A Focal Point for Simpler Negotiations.  Although the original arguments for a harmonized tax were based mainly on operational advantages taxes over caps, negotiating advantages played a prominent role from the start. This was mainly due to the outright rejection of caps by developing countries. More recently a new negotiations argument has gained prominence, and may will be the most decisive argument for global carbon pricing.

The Kyoto negotiations proved it is next to impossible to find a focal point for agreement on a formula for national caps. Had such a formula been discovered, this could have reduced cap negotiations to a one or two dimensional negotiating problem, e.g. agree to a single percentage emission reduction below 1990. Instead we have been left with a N-dimensional problem, where N is the number of negotiating parties. Since a single uniform global price is a focal point agreed on by both tax and cap advocates, global price negotiations could be vastly simpler.

A Force Against Free-Riding.  And, as Weitzman has argued, negotiating a single price provides “an automatic ‘countervailing force’ against free-riding self interest by incentivizing agents to internalize the [climate] externality.” This should ensure a much strong agreement when a global price is negotiated  because voting for a higher price does not simply burden your own country, it harnesses the efforts of all other countries on your behalf. This cooperative force is almost entirely missing from national cap negotiations.

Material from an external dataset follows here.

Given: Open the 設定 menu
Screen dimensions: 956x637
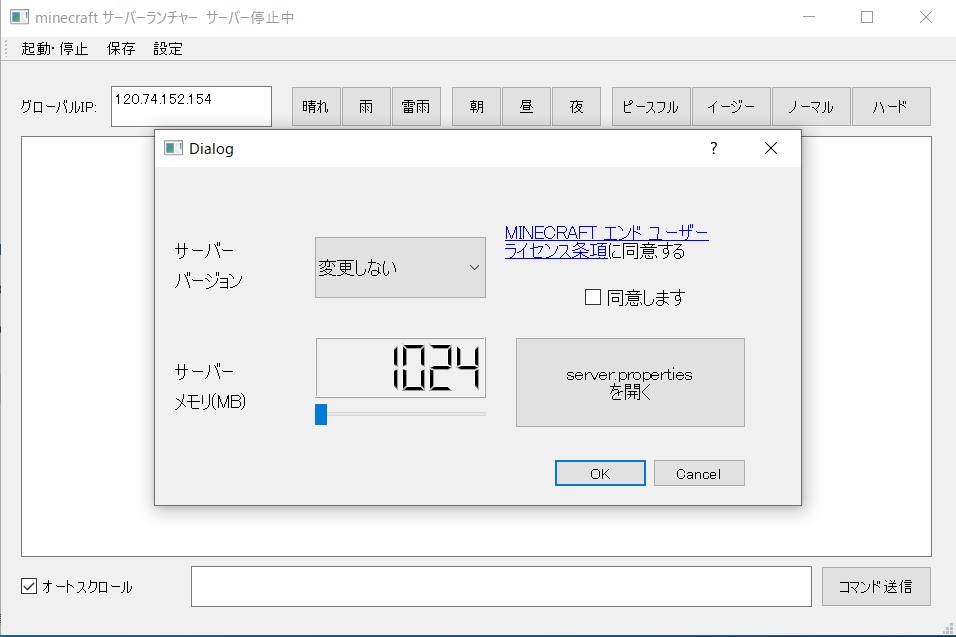Looking at the screenshot, I should (168, 49).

*The non-uniform price of global carbon pricing should be considered an acceptable trade-off because of the enormous negotiating advantage it brings with it, and because it will still be far more uniform than today’s carbon prices. Recently the EU’s carbon prices have ranged from less than $2/ton for coal under the ETS to more than $200/ton on gasoline. Prices below minus $100/ton are common in countries that heavily subsidize gasoline.